It’s hard to oversell the impact of America’s largest public works project, the 47,000 mile Interstate Highway System, which is tied to some of our best and worst attributes as a country. For aerial photographer Peter Andrew, it is something of a muse. Like so many other artists and writers before him, Andrew is fascinated by our sprawling highways. And as someone who hangs out of helicopters with a camera around his neck for a living, he has frequent opportunities to document it.
"I was drawn to these structures because they are easily overlooked and yet ubiquitous to most western cities," Andrew tells Co.Design. "Cars flow over the highway junctions like the concrete arteries in the city’s cardiovascular system." In this nice little video, you can watch as the Canadian photog climbs into a single-engine plane and, once airborne, opens up the window to shoot highway stacks far below.

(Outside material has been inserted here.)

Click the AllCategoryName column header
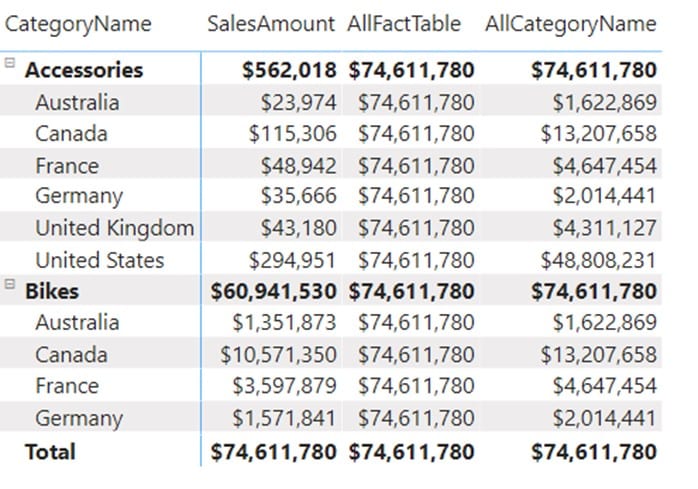 click(571, 24)
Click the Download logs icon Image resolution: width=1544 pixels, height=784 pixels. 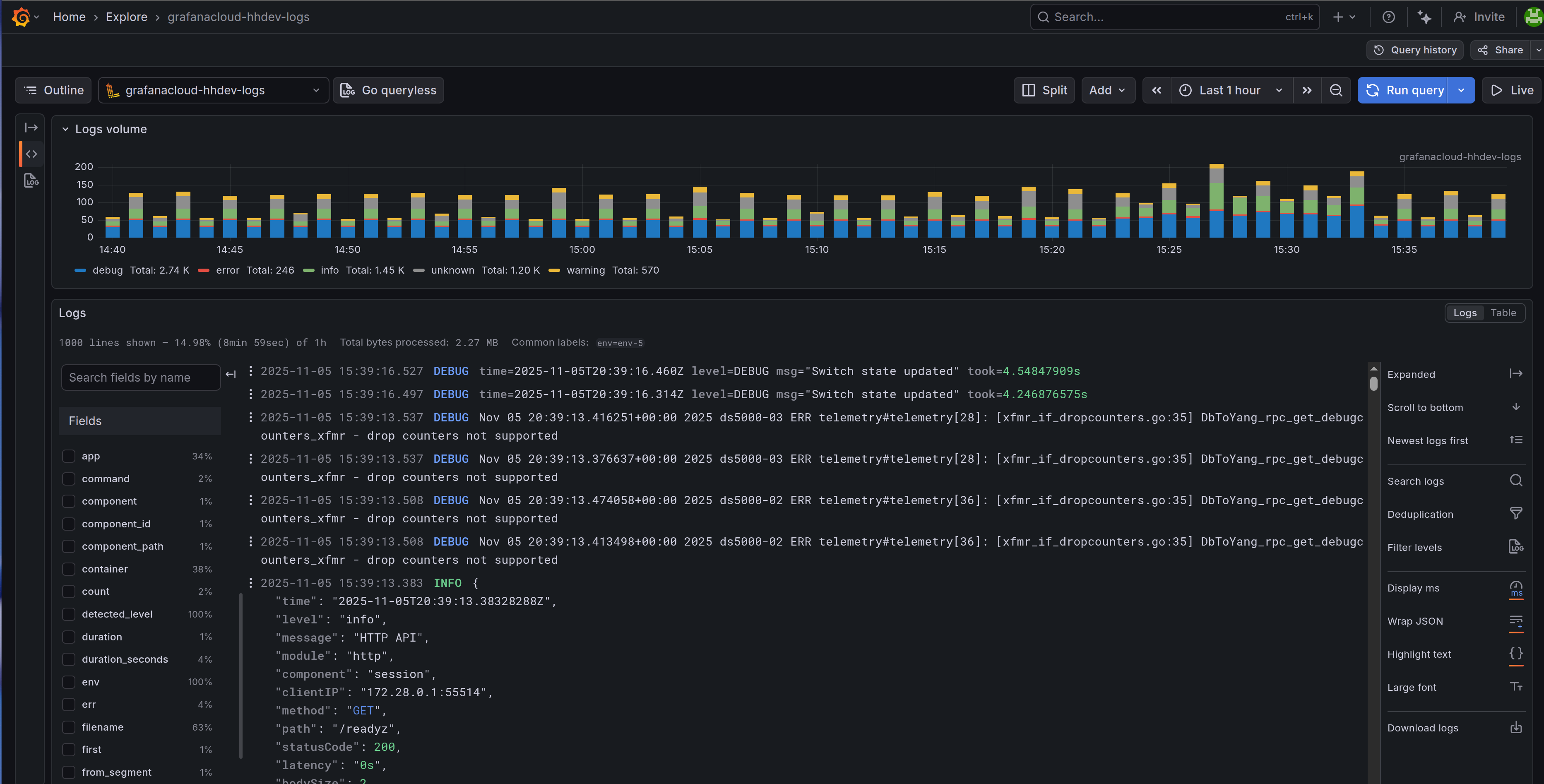pos(1515,728)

Andrew’s images focus on the interchanges, which come in an array of shapes and types, including cloverleafs, braids, collectors, and stacked diamonds, to name a few (this field guide lists more). "Some are slick and chaotic others appear chipped-up and worn but at the same time neat and symmetrical," he adds. More are crumbling. Most states are struggling to maintain their highways, taxed both by budget cuts and extreme overuse.
"Future archaeologists will study the freeway to understand who we are," David Brodsly wrote in 1981. Andrew’s photographs echo the sentiment, framing grimy cloverleafs in an almost reverent light. He adds that the series is ongoing—next, he’ll train his camera on Texas’ famous highway stacks.